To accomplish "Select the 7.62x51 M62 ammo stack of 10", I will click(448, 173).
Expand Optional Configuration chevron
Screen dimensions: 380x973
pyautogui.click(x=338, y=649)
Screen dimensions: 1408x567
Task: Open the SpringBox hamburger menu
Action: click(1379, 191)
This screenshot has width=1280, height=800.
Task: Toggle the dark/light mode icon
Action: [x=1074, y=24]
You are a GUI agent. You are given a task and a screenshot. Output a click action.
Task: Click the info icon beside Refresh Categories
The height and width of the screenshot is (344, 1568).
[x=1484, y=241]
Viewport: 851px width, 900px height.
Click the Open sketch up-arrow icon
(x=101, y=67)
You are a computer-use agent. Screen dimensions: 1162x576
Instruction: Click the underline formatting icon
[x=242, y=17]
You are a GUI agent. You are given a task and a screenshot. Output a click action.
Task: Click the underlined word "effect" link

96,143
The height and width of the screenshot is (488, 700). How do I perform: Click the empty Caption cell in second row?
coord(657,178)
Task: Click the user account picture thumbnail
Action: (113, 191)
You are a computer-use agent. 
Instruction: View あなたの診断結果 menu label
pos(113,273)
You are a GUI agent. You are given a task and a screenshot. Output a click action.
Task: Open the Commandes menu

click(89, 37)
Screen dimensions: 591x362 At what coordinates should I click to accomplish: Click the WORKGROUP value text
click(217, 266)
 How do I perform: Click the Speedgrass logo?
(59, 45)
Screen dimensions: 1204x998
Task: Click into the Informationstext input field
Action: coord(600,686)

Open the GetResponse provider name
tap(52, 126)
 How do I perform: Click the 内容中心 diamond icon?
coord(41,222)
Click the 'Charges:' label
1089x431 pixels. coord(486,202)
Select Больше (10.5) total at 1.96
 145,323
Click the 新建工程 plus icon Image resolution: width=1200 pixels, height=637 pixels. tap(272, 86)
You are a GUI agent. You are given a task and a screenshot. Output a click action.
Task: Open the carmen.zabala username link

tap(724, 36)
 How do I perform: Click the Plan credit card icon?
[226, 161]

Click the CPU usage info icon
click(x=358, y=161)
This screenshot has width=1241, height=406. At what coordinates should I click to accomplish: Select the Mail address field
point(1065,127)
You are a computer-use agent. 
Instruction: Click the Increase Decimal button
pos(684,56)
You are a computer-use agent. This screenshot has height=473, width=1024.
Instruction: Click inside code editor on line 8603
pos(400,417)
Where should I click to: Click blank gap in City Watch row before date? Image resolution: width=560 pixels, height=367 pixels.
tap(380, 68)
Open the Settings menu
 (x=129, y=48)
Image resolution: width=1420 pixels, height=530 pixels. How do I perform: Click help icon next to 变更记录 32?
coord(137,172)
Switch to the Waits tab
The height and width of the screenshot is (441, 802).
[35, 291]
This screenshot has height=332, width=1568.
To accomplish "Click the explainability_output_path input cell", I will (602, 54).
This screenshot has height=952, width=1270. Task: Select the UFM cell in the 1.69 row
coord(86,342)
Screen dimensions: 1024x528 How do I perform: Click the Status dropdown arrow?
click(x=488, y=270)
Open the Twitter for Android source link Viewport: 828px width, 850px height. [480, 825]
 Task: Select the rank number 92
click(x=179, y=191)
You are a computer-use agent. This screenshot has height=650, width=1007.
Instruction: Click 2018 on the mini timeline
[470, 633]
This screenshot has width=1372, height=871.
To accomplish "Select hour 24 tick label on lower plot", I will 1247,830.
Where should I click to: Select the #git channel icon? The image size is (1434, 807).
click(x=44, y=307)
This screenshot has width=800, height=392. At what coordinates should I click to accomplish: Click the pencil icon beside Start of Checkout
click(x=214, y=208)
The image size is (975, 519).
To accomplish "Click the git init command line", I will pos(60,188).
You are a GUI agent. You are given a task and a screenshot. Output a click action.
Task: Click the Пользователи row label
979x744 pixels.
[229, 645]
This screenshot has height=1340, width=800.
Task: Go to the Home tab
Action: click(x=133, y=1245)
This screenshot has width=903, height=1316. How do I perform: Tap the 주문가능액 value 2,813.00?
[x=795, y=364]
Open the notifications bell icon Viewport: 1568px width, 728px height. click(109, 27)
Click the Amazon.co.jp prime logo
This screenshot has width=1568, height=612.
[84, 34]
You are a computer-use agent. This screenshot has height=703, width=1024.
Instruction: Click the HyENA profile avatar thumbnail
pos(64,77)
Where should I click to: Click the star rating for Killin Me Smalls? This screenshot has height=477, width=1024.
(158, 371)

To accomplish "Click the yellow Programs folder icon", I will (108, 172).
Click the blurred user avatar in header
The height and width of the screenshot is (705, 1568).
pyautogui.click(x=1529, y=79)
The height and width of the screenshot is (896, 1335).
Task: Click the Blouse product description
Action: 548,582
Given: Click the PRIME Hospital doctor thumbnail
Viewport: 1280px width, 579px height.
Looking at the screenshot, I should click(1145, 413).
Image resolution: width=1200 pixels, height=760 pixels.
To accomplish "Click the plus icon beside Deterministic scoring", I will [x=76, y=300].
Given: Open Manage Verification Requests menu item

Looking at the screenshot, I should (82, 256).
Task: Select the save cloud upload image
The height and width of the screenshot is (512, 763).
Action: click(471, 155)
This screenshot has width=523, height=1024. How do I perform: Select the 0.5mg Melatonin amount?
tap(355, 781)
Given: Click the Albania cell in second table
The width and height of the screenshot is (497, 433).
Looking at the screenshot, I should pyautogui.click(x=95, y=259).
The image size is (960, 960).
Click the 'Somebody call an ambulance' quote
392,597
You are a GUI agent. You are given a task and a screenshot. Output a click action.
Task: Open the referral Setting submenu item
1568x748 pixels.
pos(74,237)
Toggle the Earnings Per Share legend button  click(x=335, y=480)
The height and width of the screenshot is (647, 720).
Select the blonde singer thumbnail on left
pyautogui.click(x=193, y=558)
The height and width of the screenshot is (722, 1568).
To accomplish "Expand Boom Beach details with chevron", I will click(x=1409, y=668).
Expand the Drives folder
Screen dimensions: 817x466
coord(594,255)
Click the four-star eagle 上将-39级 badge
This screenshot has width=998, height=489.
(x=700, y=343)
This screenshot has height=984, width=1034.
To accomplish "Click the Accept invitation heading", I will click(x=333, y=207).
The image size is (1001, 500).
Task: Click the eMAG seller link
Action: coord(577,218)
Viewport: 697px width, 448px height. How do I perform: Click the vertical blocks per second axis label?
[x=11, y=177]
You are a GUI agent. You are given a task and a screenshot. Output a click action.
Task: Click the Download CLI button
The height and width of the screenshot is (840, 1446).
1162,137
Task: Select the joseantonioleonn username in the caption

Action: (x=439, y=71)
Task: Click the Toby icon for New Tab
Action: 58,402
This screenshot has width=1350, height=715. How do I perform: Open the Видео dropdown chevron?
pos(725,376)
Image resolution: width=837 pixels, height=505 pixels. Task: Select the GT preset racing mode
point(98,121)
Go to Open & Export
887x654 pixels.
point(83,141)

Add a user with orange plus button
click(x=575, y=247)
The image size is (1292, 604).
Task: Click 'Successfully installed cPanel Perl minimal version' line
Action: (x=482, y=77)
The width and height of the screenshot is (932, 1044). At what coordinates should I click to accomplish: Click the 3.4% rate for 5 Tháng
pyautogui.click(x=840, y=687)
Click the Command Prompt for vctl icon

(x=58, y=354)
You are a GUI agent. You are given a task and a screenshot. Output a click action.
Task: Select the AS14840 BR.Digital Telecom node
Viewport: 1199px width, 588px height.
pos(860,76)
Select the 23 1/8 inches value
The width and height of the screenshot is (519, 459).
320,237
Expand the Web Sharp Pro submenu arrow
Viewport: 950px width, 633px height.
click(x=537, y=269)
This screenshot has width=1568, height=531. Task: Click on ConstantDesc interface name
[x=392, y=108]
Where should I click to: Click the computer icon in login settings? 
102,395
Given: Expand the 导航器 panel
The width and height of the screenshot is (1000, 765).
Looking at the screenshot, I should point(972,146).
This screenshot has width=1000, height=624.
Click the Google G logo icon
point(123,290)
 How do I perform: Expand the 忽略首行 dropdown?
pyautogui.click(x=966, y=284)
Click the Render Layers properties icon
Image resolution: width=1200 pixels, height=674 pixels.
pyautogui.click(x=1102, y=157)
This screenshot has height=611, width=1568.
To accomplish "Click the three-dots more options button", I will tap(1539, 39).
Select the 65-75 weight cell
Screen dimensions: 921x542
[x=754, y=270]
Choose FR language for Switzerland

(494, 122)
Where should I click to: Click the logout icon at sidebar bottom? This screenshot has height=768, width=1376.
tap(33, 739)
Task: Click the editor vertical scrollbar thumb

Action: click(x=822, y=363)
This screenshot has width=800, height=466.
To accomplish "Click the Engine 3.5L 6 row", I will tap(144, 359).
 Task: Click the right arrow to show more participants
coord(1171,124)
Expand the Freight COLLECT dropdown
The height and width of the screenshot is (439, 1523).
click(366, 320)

* [Task to carry out]:
Only an exact copy of the lines from the beginning of the listing through the line with "You are a computer-use agent. Screen", both included, belongs in the answer.

* [Exercise response]:
To accomplish "Select the 7.62x51 M62 ammo stack of 10", I will click(448, 173).
Expand Optional Configuration chevron
Screen dimensions: 380x973
pyautogui.click(x=338, y=649)
Screen dimensions: 1408x567
Task: Open the SpringBox hamburger menu
Action: click(1379, 191)
This screenshot has width=1280, height=800.
Task: Toggle the dark/light mode icon
Action: [x=1074, y=24]
You are a GUI agent. You are given a task and a screenshot. Output a click action.
Task: Click the info icon beside Refresh Categories
The height and width of the screenshot is (344, 1568).
[x=1484, y=241]
Viewport: 851px width, 900px height.
Click the Open sketch up-arrow icon
(x=101, y=67)
You are a computer-use agent. Screen dimensions: 1162x576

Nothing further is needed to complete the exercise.